◆ **GOAL OF THE EXERCISE**
What you return must be exactly the lines from the one containing "Click empty Name" through the close of the listing, both included.

◆ **PROVIDED DATA**
<<<<

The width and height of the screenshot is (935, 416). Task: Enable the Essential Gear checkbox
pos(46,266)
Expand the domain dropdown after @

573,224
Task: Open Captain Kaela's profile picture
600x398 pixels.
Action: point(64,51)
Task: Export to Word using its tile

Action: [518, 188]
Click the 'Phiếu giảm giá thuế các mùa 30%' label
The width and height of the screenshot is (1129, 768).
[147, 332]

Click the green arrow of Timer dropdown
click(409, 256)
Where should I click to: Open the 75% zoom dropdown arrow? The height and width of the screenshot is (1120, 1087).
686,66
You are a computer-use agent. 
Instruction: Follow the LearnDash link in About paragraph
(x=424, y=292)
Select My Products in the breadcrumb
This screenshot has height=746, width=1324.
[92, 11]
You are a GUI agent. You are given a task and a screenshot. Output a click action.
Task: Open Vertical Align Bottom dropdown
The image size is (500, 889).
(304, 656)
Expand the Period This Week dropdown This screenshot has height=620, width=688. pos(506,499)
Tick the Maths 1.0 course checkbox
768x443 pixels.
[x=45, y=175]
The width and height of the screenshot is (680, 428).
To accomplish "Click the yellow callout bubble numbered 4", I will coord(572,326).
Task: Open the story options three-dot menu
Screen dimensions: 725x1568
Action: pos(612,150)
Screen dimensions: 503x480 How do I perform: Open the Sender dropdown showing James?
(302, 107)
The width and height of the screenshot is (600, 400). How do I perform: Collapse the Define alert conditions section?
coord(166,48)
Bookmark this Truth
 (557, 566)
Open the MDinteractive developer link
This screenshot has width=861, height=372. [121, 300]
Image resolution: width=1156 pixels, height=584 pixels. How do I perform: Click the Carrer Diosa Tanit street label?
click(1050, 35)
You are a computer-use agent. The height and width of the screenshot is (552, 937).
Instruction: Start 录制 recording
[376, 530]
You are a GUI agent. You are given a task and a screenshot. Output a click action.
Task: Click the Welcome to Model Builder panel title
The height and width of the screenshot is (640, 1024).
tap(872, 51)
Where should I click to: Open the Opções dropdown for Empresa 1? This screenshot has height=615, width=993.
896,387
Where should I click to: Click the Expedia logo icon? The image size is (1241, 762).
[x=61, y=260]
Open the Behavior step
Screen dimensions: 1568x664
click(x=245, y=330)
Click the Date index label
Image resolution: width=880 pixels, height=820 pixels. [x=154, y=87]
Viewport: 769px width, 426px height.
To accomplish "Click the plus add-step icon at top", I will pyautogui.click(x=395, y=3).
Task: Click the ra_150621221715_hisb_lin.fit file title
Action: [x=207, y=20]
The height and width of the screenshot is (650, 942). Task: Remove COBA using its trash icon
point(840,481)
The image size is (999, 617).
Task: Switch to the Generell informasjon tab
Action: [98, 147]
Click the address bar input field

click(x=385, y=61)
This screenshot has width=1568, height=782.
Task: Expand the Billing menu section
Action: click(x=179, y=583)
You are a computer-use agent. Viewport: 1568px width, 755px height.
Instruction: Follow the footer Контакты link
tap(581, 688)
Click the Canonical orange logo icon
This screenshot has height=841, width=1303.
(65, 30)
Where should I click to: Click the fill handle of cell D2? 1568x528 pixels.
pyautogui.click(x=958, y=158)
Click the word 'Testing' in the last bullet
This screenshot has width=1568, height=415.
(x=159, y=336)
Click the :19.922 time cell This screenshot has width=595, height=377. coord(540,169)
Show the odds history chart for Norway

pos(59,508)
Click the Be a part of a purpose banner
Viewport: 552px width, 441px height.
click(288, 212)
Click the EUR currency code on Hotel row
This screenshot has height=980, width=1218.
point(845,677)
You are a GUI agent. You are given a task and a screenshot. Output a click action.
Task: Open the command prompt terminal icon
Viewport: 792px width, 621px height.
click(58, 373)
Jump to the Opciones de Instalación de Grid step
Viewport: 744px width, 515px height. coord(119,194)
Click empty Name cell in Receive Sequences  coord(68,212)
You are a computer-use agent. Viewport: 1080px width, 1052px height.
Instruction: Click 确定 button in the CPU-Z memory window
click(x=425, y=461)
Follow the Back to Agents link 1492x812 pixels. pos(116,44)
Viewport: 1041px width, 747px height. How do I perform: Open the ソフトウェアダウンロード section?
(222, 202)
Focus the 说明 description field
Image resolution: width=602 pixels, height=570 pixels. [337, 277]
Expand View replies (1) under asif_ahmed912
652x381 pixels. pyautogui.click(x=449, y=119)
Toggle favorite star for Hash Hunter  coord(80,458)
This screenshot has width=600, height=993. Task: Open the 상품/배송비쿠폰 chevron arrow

>>>>

◆ **COMPLETED EXERCISE**
Click empty Name cell in Receive Sequences  coord(68,212)
You are a computer-use agent. Viewport: 1080px width, 1052px height.
Instruction: Click 确定 button in the CPU-Z memory window
click(x=425, y=461)
Follow the Back to Agents link 1492x812 pixels. pos(116,44)
Viewport: 1041px width, 747px height. How do I perform: Open the ソフトウェアダウンロード section?
(222, 202)
Focus the 说明 description field
Image resolution: width=602 pixels, height=570 pixels. [337, 277]
Expand View replies (1) under asif_ahmed912
652x381 pixels. pyautogui.click(x=449, y=119)
Toggle favorite star for Hash Hunter  coord(80,458)
This screenshot has width=600, height=993. Task: Open the 상품/배송비쿠폰 chevron arrow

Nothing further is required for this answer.